The incident, though, started me thinking about some things that I read in Seattle papers over the weekend, in particular, an article by a pastor. This pastor was bashing the Seattle schools, and explaining why he'd be enrolling his children in a private school this fall.
The difficulty is that such posturing becomes a display of isolationism. "Don't like the schools? Pull your kids out. Go private." There are a couple of problems with a leader articulating this. By so doing, the leader overtly encourages wholesale withdrawal from the culture, and I'm left wondering how this encourages people of faith to be present in the world, as Jesus invited us to do. It is never the prerogative of one parent to tell another where their children should attend school, yet so often Christian parents are zealous that their way, be it public, private, or home-schooled, is the right way. Such attitudes are bad wherever they are demonstrated. When articulated by leaders, they are even worse, functionally becoming an endorsement for only one way of educating.

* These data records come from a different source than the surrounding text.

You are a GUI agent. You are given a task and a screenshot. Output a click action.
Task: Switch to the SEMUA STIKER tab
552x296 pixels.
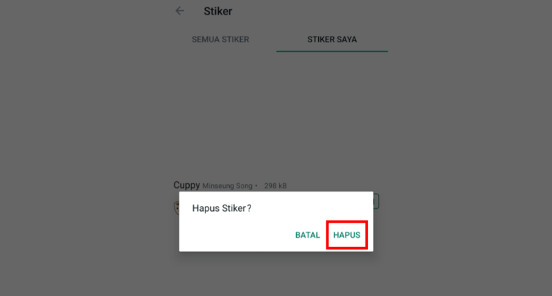(x=220, y=39)
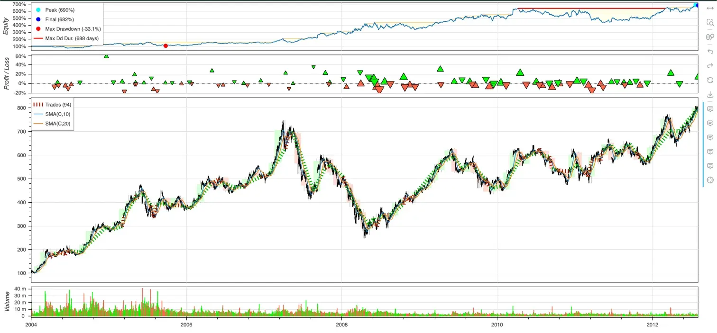Enable the Crosshair tool
This screenshot has width=717, height=333.
click(x=710, y=180)
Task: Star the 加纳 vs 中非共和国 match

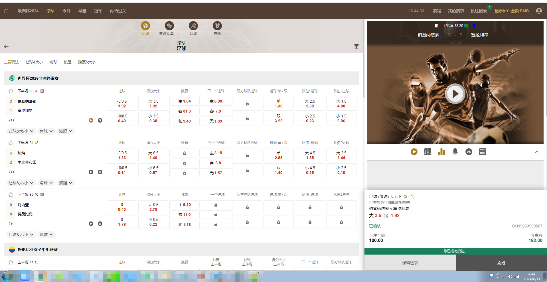Action: coord(11,143)
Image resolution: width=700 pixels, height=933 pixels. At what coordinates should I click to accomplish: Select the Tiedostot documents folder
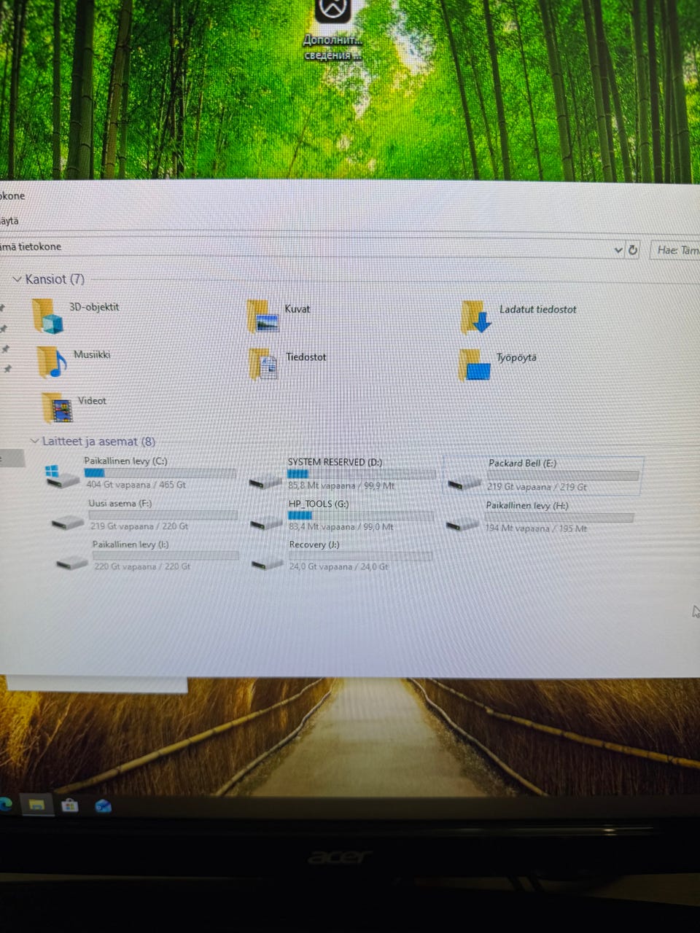pos(263,364)
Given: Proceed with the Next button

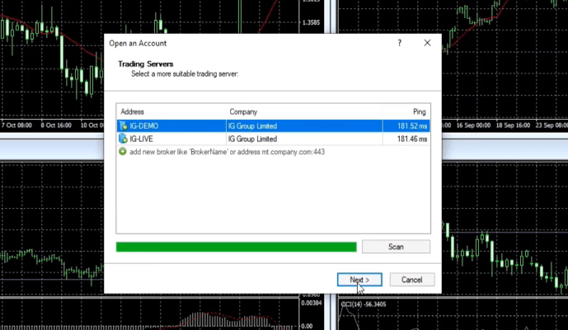Looking at the screenshot, I should [359, 280].
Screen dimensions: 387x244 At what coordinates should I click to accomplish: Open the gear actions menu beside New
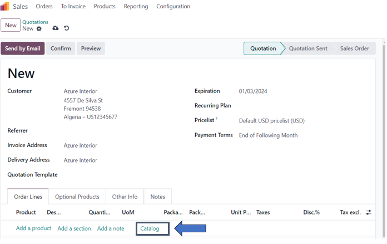(x=39, y=28)
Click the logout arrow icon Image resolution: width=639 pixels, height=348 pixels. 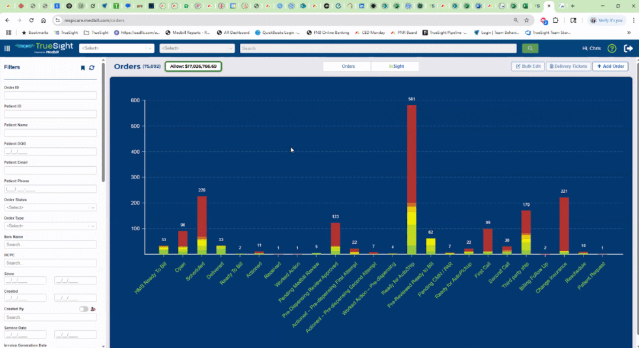click(x=628, y=48)
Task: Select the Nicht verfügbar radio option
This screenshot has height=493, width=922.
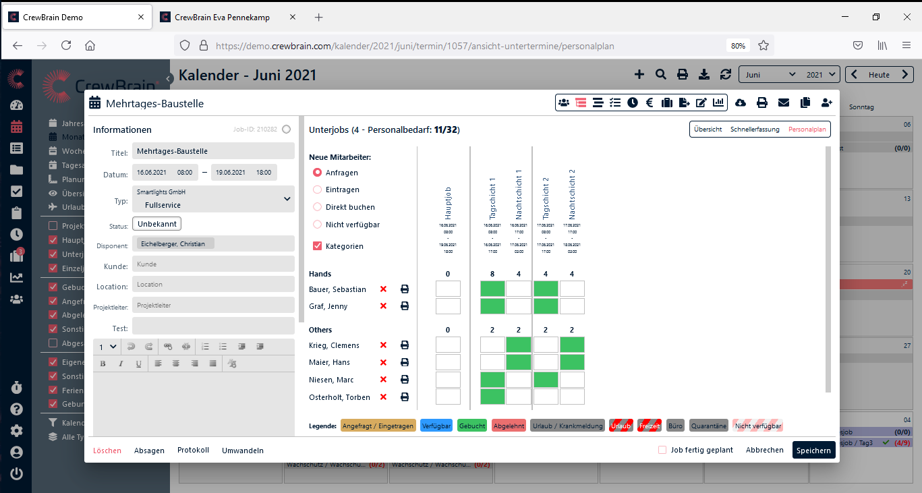Action: click(x=317, y=225)
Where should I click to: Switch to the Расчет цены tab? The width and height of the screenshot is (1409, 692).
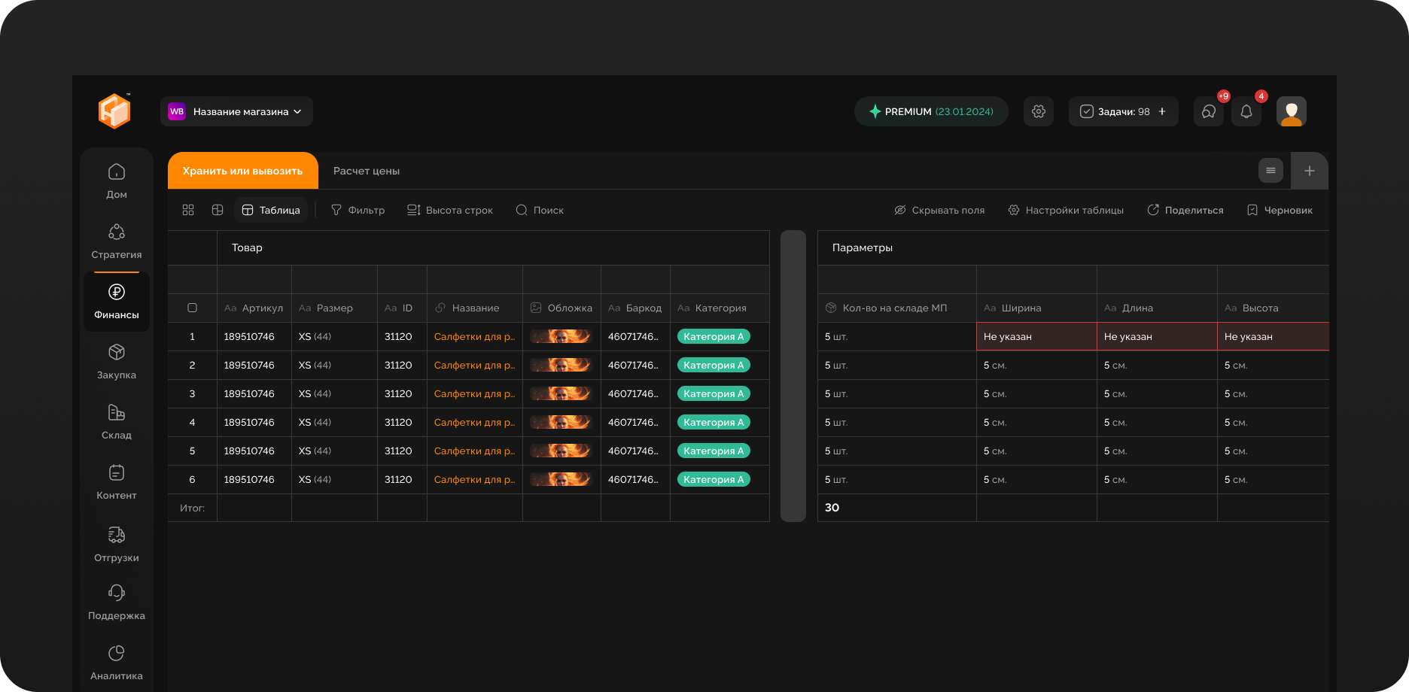pos(367,171)
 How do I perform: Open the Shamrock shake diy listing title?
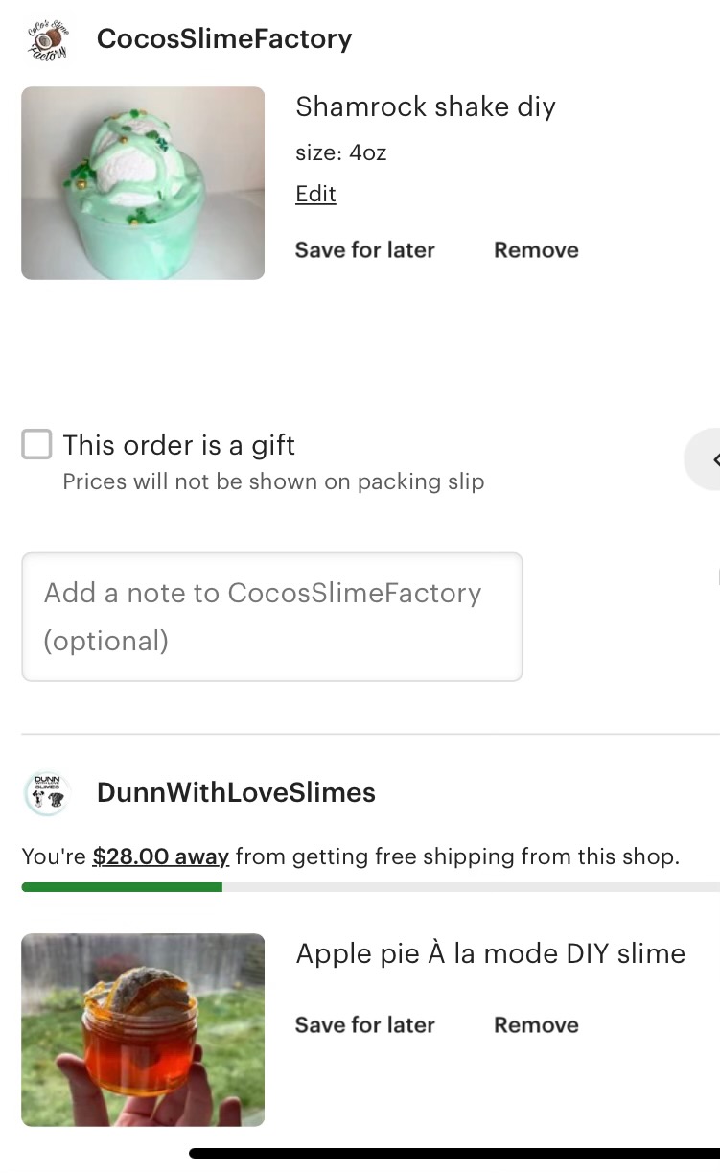[425, 106]
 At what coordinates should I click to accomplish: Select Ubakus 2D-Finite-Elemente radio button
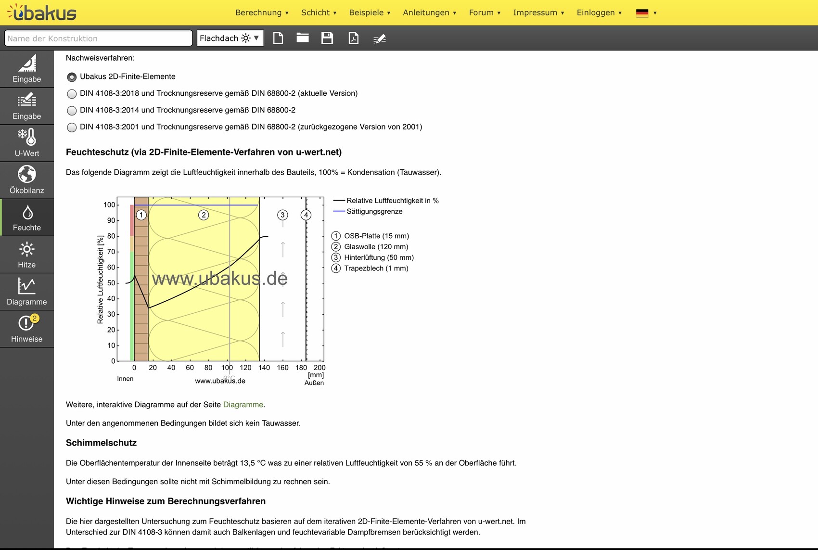[72, 77]
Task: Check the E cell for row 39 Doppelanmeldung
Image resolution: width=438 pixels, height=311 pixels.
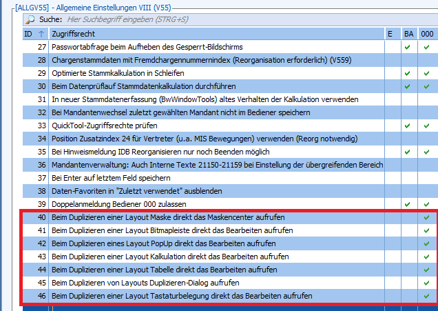Action: [x=390, y=204]
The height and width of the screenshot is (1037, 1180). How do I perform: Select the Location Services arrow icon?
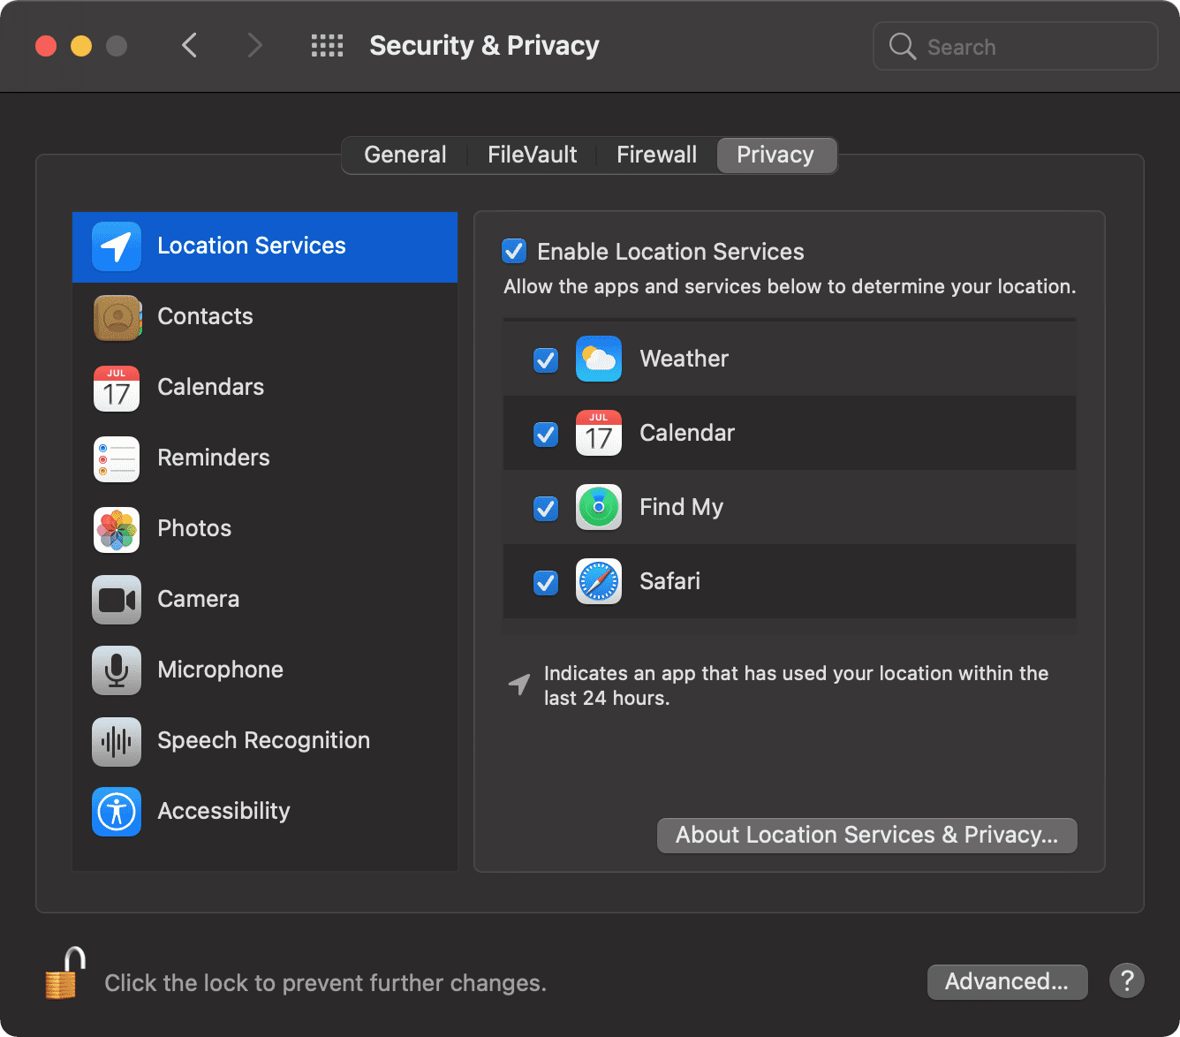(x=117, y=247)
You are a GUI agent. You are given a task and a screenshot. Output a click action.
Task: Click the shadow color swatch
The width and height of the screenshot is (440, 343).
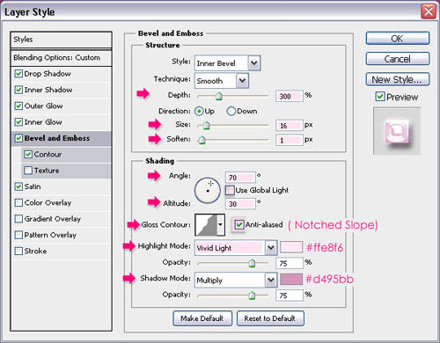tap(291, 279)
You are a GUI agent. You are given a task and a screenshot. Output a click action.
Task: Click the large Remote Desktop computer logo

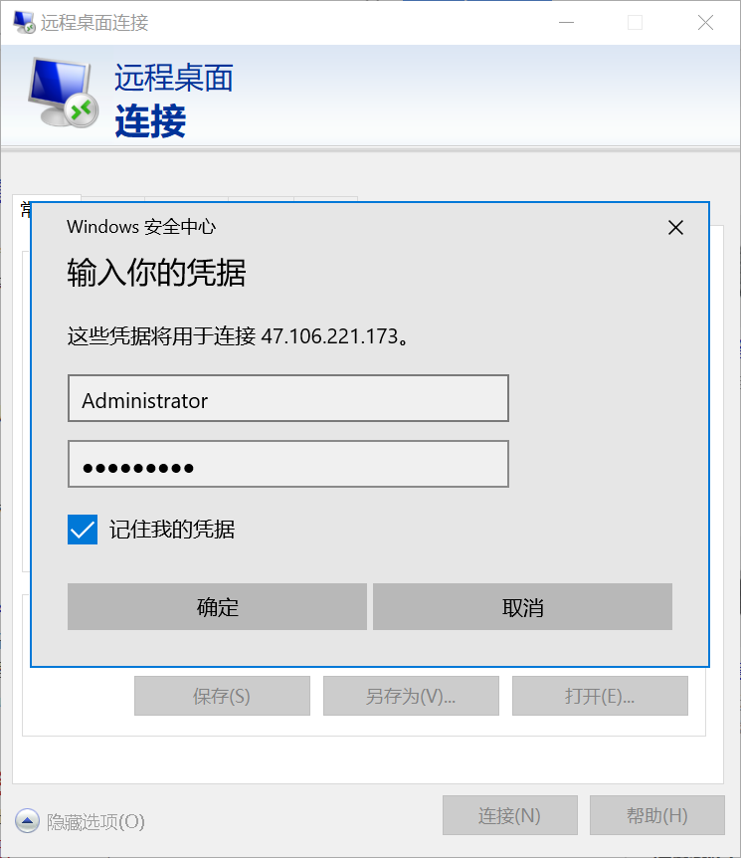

When that endorsement leads to isolation, one wonders: How is this helping us bless our city?
In contrast to this, our church has a very close relationship with the public elementary school across the street, (which is easy to do in this case, as it is an excellent school) and have encouraged parents and children to thrive in that environment. This is part of what it means to live faithfully in one's culture, and to love one's neighbor: we must seek to bless the institutions of our city, working together for the common good, for only in so doing will we be what the Bible calls 'salt and light'. (towards that end, we are working to save our schools) To those who choose private school, spiritual leaders should encourage involvement in the broader culture in other forms, as should be the case with those who are home schooled. But make no mistake: It is not the prerogative of spiritual leaders to dictate school choice; rather our role is to encourage people to raise their children in such a way that they will love Christ and bless their world. Each parent must wrestle with that individually.
In C.S. Lewis classic book, "The Great Divorce", hell is described as that place where you have everything you want and nobody bothers you, but you are completely isolated. Houses are thousands of miles from each other and continually drifting further apart. It seems to me that statements which encourage withdrawal have the effect of isolating. And in the end, our bike won't be stolen, and our hands won't get dirty, because nobody will be nearby to bother us. But of course, since our heart is made for community and relationships, this wouldn't be heaven at all... it would be hell!
I like Jeremiah's word to us. Work and pray for the prosperity and blessing of the city (and the schools and the theaters, and the museums, and the galleries, and maybe even the sports teams) of the city in which you live. For in so doing, you will become the blessing you're meant to be!